A New Era of Antibiotic Discovery with James Martin

Feb 4, 2021
36:45

Bacteria are rapidly evolving ways to resist antibiotics, causing minor infections to become life-threatening events. Compounding the problem, new antibiotics have been incredibly challenging to develop and pharma is economically disincentivized to invest in finding them. James Martin and his colleagues Joseph Sheehan and Benjamin Bratton took on this challenge, developing an extremely potent antibiotic that targets multiple different classes of bacteria.

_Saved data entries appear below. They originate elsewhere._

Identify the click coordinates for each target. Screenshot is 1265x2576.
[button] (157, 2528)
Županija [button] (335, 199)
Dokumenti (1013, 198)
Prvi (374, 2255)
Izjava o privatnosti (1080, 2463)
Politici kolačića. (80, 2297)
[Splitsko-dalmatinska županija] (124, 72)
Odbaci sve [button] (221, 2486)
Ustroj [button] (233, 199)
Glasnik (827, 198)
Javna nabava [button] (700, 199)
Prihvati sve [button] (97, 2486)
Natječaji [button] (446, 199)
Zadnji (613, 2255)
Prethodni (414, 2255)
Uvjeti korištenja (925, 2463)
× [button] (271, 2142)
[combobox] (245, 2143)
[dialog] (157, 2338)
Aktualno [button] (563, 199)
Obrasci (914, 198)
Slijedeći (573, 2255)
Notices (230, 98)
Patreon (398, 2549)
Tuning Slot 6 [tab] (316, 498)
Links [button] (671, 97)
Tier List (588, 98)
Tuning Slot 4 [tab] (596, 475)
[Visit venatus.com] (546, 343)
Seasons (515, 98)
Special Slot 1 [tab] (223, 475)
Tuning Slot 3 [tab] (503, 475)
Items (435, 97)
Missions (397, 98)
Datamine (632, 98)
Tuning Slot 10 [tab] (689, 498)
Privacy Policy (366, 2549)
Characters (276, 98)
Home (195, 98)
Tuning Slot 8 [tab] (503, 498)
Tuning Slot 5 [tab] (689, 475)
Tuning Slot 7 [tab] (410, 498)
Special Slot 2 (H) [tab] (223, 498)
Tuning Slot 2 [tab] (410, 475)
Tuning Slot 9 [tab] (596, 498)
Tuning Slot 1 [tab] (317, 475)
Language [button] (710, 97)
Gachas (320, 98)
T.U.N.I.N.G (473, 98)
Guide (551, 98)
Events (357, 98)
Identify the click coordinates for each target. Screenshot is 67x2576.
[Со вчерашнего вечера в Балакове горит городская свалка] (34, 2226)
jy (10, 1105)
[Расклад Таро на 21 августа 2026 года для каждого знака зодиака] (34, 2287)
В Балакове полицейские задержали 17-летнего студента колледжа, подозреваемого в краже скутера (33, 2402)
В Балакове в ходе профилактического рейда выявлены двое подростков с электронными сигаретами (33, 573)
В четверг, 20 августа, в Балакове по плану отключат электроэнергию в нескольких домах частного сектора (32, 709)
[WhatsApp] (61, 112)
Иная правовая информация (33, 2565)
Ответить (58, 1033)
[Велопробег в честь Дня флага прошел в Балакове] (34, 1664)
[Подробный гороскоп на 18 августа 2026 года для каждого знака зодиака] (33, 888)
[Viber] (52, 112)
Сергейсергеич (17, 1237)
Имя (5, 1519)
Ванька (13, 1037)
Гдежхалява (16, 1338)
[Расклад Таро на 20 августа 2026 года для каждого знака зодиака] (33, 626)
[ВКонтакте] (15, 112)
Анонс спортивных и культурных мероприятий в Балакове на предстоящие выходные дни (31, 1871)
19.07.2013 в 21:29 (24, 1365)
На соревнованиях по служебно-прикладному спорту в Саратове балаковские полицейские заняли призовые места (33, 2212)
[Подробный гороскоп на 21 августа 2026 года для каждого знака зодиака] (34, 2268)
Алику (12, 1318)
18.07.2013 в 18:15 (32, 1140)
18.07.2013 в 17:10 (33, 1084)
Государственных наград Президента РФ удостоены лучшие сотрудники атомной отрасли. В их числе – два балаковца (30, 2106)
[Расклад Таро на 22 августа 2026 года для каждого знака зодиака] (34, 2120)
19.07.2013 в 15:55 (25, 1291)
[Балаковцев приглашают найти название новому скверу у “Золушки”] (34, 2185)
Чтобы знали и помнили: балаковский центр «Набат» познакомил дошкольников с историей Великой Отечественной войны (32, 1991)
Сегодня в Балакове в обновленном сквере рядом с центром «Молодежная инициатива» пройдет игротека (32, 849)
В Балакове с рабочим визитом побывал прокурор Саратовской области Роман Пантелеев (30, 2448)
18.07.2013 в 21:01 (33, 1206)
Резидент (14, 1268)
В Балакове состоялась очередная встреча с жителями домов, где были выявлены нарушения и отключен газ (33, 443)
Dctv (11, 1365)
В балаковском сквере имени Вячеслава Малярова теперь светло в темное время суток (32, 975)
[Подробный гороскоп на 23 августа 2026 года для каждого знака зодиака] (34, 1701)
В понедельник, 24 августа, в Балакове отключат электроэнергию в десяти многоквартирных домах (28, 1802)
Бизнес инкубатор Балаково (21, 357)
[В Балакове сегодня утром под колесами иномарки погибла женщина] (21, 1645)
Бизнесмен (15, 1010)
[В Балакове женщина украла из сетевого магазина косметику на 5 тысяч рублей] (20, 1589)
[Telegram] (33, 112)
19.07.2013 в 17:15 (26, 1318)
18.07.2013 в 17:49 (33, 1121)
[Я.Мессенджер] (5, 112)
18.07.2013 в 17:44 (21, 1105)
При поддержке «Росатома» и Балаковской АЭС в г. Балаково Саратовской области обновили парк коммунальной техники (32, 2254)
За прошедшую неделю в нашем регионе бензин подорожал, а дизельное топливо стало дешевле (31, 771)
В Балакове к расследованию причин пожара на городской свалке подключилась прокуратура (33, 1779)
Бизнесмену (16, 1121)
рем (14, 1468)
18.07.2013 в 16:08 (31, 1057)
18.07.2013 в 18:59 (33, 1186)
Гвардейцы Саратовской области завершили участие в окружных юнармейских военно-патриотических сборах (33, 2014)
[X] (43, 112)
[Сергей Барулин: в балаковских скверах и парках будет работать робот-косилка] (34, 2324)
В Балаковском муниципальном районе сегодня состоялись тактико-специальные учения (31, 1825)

James tells the story of identifying this antibiotic, understanding its potential, and pinpointing how its structure begets its function. Describing the state-of-the art CRISPR screens, proteomics, and machine learning methods they used, James calls for a new era of antibiotic discovery to meet the impending wave of superbugs.

 

About the Author

  • James Martin performed this work as a graduate student in Professor Zemer Getai’s lab at Princeton University.
  • James’s optimism and drive to understand a problem from all angles led him and his colleagues to develop one of the most potent antibiotics ever found.

Key Takeaways

  • Our arsenal of antibiotics will soon be worthless, as bacteria evolve ways to get around their killing effects.
  • Adding new antibiotics to this arsenal has been slow because they are challenging to discover and they have poor return on investment.
  • Synergizing a number of new biological tools available like high throughput microscopy, CRISPR, and machine learning, new antibiotics can be developed and understood faster than ever before.
  • Applying this fresh take on antibiotic discovery, a novel drug is found that targets a wide-variety of bacteria and is difficult to evolve resistance to.

Translation

  • Moving this extremely potent compound to the clinic will require some smart biochemistry to make it a better drug.
  • The research of James and his colleagues demonstrates a paradigm shift in how antibiotic discovery pipelines are performed to more easily and rapidly find these new drugs.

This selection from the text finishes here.